- PASSAGE SHOWN
== == ==

Pakistani television series

Mujhay Jeenay Do is a 2017 Pakistani television series that aired on Urdu 1. Written by Shahid Nizami, the series has an ensemble cast including Hania Aamir, Gohar Rasheed, Mehreen Raheel, Nadia Jamil, Salman Shahid and Iffat Rahim.

The drama highlights the importance of education for everyone to improve the society and empowering women to break the existing social taboos and live their lives freely.

==Plot==
Saira, a ten-year-old girl in a Pakistani village, is asked to marry Naseeb after her sister, Bushra, dies in childbirth, leaving behind a newborn. Yasmeen - Iftihar's wife, is an educated lady, who has dedicated her life to the betterment of women based in the village, while her husband lives in a city to earn a living. Yasmeen is the only woman in the village who cares for education and granting equal rights to women. She opposes Saira's wedding with Naseeb, as Saira is a child of a similar age as her son, Shahab; but Saira's family forcefully has her marry Naseeb to look after the baby as she is attached to him. Saira struggles in the marriage, especially as Naseeb grows abusive and controlling. Her childhood friend Shahab moves to the city but remains connected to her.

Shahina is Yasmeen's sister who is mistreated and abused by her husband Mehmood. He continuously asks her to get money from her sister after selling their maternal home. She is the mother of a daughter and during her second pregnancy she was physically abused by her husband because she couldn't fulfill her husband's demand of getting money from her sister, leading to miscarriage. Yasmeen takes care of Shahina, who seeks divorce from her abusive husband Mehmood.

Naseeb later marries Shahina, who mistreats Saira out of jealousy. Despite this, Saira grows up and secretly reconnects with Shahab, when he returns to the village during the holidays to enrol in college. When Saira suffers a miscarriage, Naseeb becomes suspicious of her bond with Shahab. Yasmeen tries to help Saira by proposing an alternative where Naseeb can divorce Saira and she will accept her as her daughter-in-law. This proposal enrages Naseeb and Saira's brother, Murad, who kills Yasmeen. Shahina eventually helps Saira escape, and she seeks freedom through khula (divorce).

==Cast==
- Gohar Rasheed as Naseeb: Saira and Shahina's husband
- Sabeena Syed as Bushra: Naseeb's first wife and Saira's elder sister (dead)
- Hania Aamir as Saira: Naseeb's second wife and Shahab's love interest
  - Emaan Sher as younger Saira (child star)

== == ==

- BRIEF 1
Answer these from the article on Mujhay Jeenay Do:
(a) On which channel did the series air?
(b) Who wrote the series?
(c) Which actor plays Naseeb?
- BRIEF 2
According to the article on Mujhay Jeenay Do, why does Yasmeen oppose Saira's wedding to Naseeb? Answer in one to three sentences.
- BRIEF 3
Pick up the article on Mujhay Jeenay Do where it stops and continue it.
You won't need the data that follows the article on Mujhay Jeenay Do.

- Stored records
== == ==

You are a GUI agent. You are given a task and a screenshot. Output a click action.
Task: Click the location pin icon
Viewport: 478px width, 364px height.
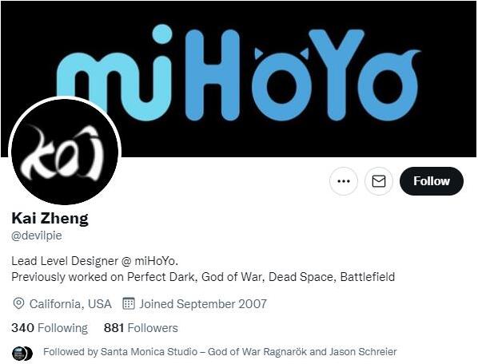(x=18, y=304)

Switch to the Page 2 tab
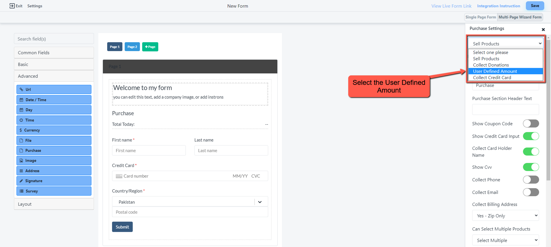(132, 47)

== == ==

- ANSWER SECTION 1
(a) Urdu 1
(b) Shahid Nizami
(c) Gohar Rasheed

- ANSWER SECTION 2
Yasmeen opposes the wedding because Saira is a child of about the same age as Yasmeen's son, Shahab.

- ANSWER SECTION 3
- Mehreen Raheel as Shahina: Naseeb's third wife and Mehmood's ex-wife
- Sarmad Khoosat as Mehmood Alam: Shahina's ex-husband; Murad's friend
- Minsa Malik as Sitara: Mehmood and Shahina's daughter
- Nadia Jamil as Yasmeen: Shahab's mother; Shahina's sister; Iftikhar's first wife
- Raeed Muhammad Alam as Shahab (Shaboo): Saira's love interest
- Omair Rana as Iftikhar: Shahab's father
- Iffat Rahim as Saeeda: Shahab's stepmother; Iftikhar's second wife
- Salman Shahid as Khuda Baksh: Murad and Saira's father (dead)
- Ali Tahir as Murad: Saira's brother; Khairi's husband; Mehmood's friend
- Farah Tufail as Khairi: Murad's wife
- Hassan Mir as Kashif: Murad and Khairi's son
- Khalid Butt as the village's Molvi sahab
- Usama Khan as Dawood: Shahab's best friend and Sarpanch sahab's grandson
- Rashid Mehmood as village Sarpanch and politician

==Themes==
The drama highlights considerable social and economic issues, uncovering deep-rooted problems in the villages of the less developed countries like Pakistan. The drama touches upon sensitive topics like:

- Child labour

- Child marriages

- Divorce or 'Khula' still considered a taboo

- Domestic violence

- Lack of education

- Lack of family planning

- Maternal mortality because of orthodox practices and not seeking medical facilities

- Marital rape

- Misogyny

- Polygyny

- Patriarchy leading to preference for male child

- Resistance to change leading to the decisions like honour killing

== Production ==
The serial is directed and produced by Angeline Malik of Kitni Girhain Baaki Hain fame under her banner Angelic Films, in collaboration with Johns Hopkins University Center for Communication Programs.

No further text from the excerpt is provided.